朝日新聞 1999年9月8日朝刊「論壇」

TV番組の録画テープ発掘を

滝沢 修 (たきざわおさむ)

 郵政省の「放送番組の保存の在り方に関する調査研究会」の報告書が、七月にまとまった。放送番組は文化資産だと位置付け、テレビ局など放送事業者や番組制作者、NHKや民放テレビ局が協力して設立した「放送番組センター」などの公的機関が自ら、あるいは互いに連携して番組の保存を進めるよう求めるとともに、国はそうした公的機関の収集・保存活動を円滑に進めるため著作権法など法制上の措置や財政支援を検討する必要があると訴えている。
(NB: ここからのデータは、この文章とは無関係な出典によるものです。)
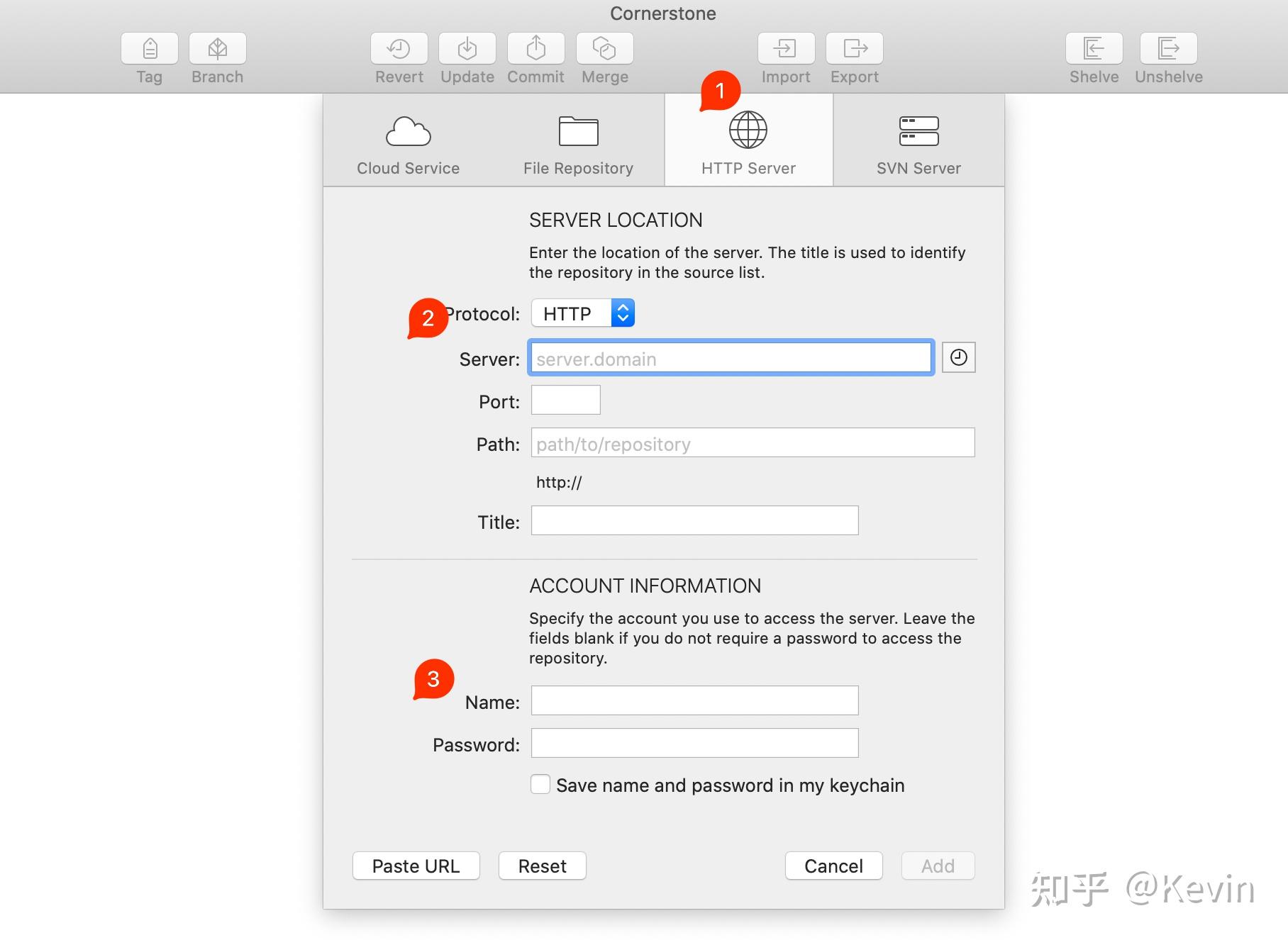The height and width of the screenshot is (940, 1288).
Task: Select the Shelve icon
Action: tap(1094, 48)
 最近、テレビ局などは番組再利用という事業上の要請から、自社保存している番組のデータベース化に積極的で、番組の保存という点では望ましい風潮になっている。その一方で、テレビ局などに残っていない過去の番組を視聴者から発掘する取り組みは、まだほとんどなされていない。研究会も、個人が公的機関へ映像資料を寄贈するための手続きの整備に言及してはいるが、その重要性や発掘の具体的な施策についてまでは、踏み込んでいない。
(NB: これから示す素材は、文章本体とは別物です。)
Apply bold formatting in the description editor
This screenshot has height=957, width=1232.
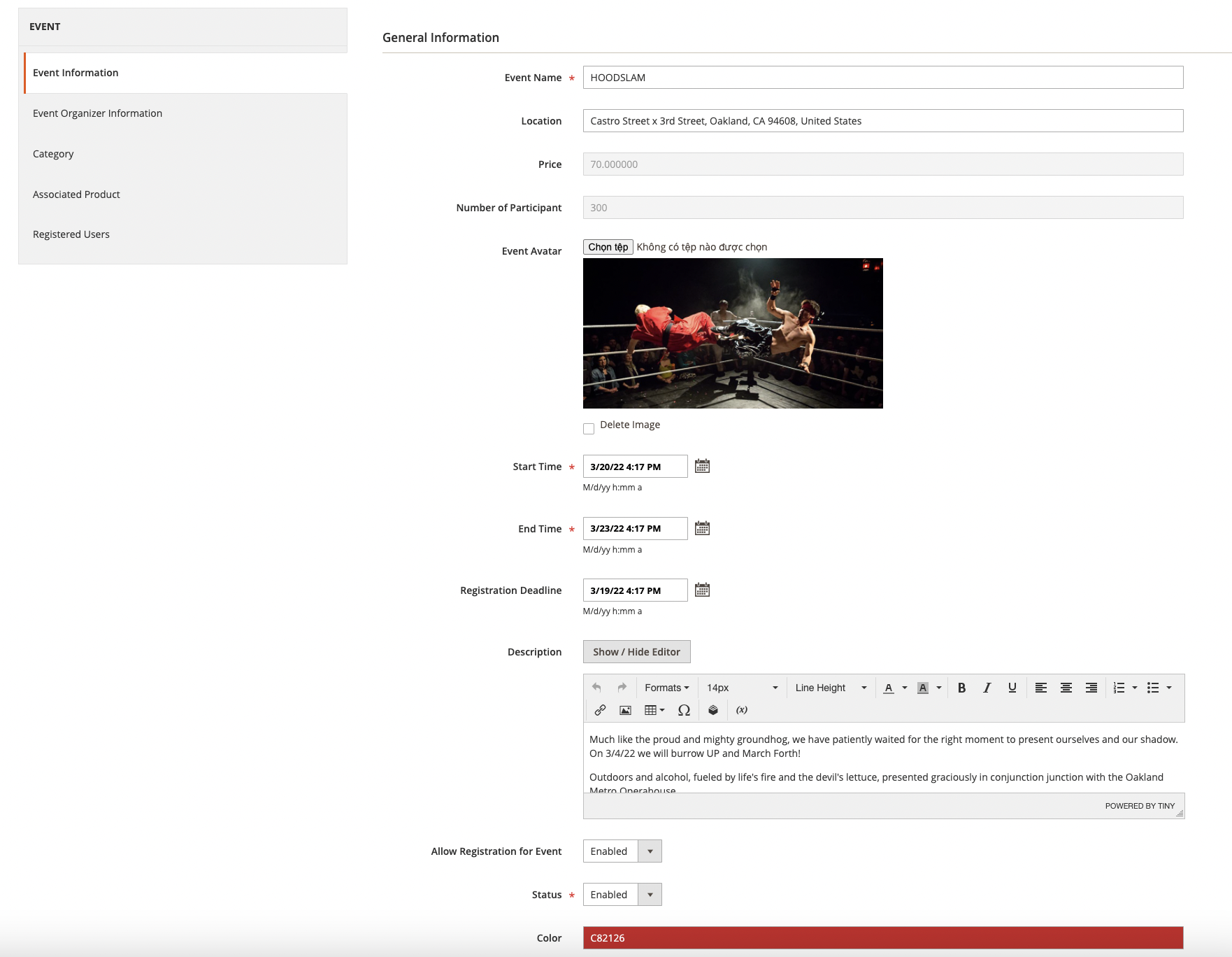tap(962, 687)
 ベータ方式やVHS方式の家庭用VTRが相次いで開発され、一般家庭へのVTRの普及が進んだのは一九七五年以降だが、それ以前にもオープンリール式などの家庭用VTRがあった。高価だったが家電店を通じて広く販売されており、七五年以前の番組も相当な数の録画が全国の家庭に眠っていると考えられる。
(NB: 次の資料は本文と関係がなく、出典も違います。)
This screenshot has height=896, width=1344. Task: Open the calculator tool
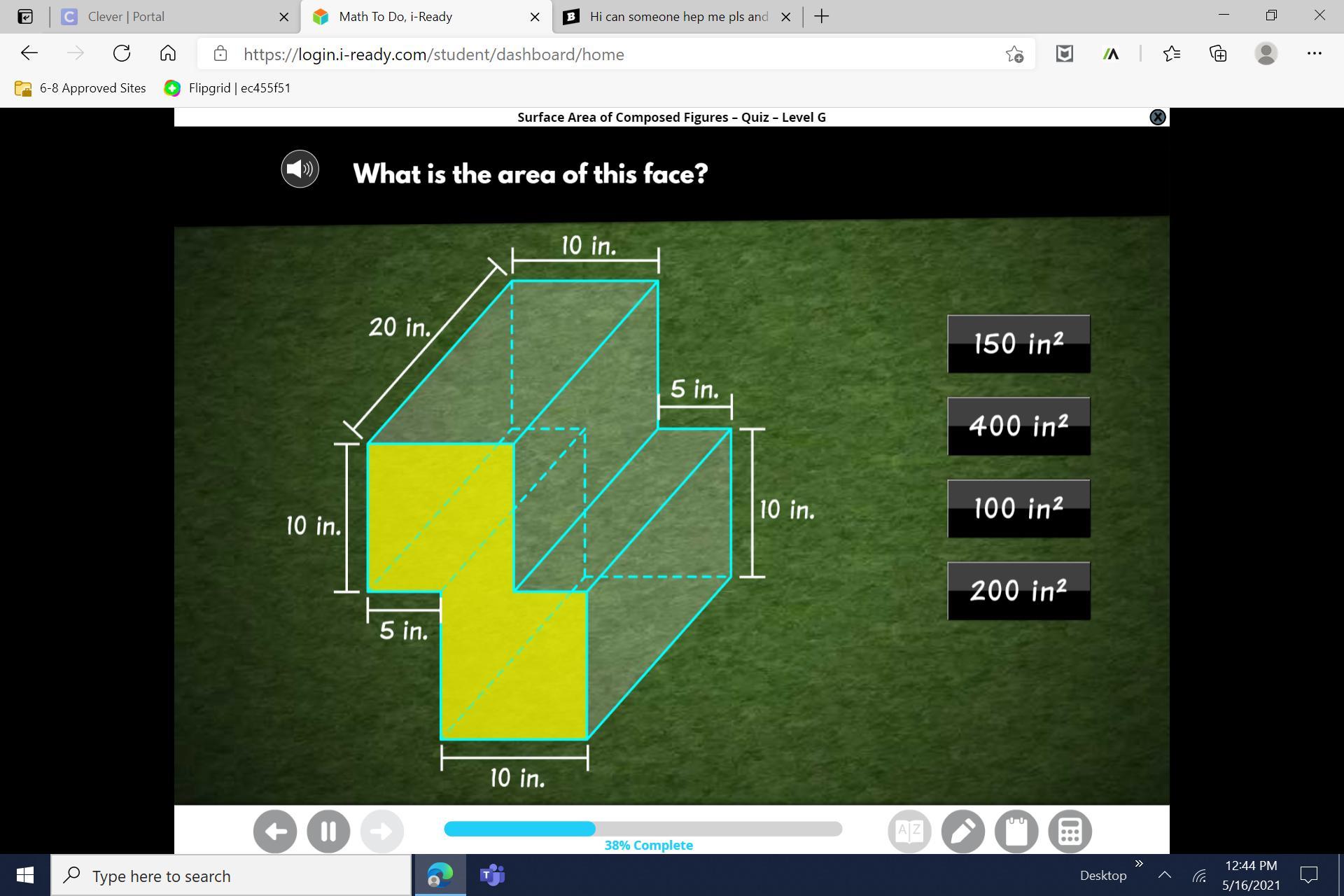[1070, 832]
 この時代の番組はテレビ局などにも保存されていない貴重なものが多い。例えば、七一年から七二年にかけてNHK総合テレビで放送された人気時代劇「天下御免」は、主演の山口崇氏が個人的に録画保存しているものが唯一現存するテープとされている。同じころ放送され、当時の少年少女に絶大な人気を博したSFドラマ「タイムトラベラー」は長い間、録画が全く現存しない幻の番組と言われてきたが、最近になって最終回のみ保管している視聴者が見つかり、私を含む複数のマニアがインターネット上で呼び掛けたことが契機となって存在の周知とNHKによる一部再放送が実現した。

 六0年代後半から七0年代前半の番組は、家庭の押し入れで眠っている録画テープを地道に発掘すれば、失われたとあきらめられていたものでも見つかる可能性がある。

 だが、家庭で録画したテープは放送への再利用に耐えない画質である場合が多い。そのためテレビ局などの自発的・積極的な発掘には期待できない。しかし、画質が悪くてもほかに保存されていない番組ならば、文化資産としての価値は高い。またテープが個人の所有でも、テレビ番組は公共の財産とみなすべきである。

 私は今の職場とは関係なく学生時代から、放送番組の保存に個人的に関心があり、今年五月、三十歳代の仲間十数人と、NHKの過去のドラマシリーズに対象を絞って録画テープなどの発掘を呼び掛ける「少年ドラマシリーズ復刻プロジェクト」を始めた。だが、市民の活動には限界がある。国の予算措置で、テープ提供の呼びかけや復元装置の整備を進められないだろうか。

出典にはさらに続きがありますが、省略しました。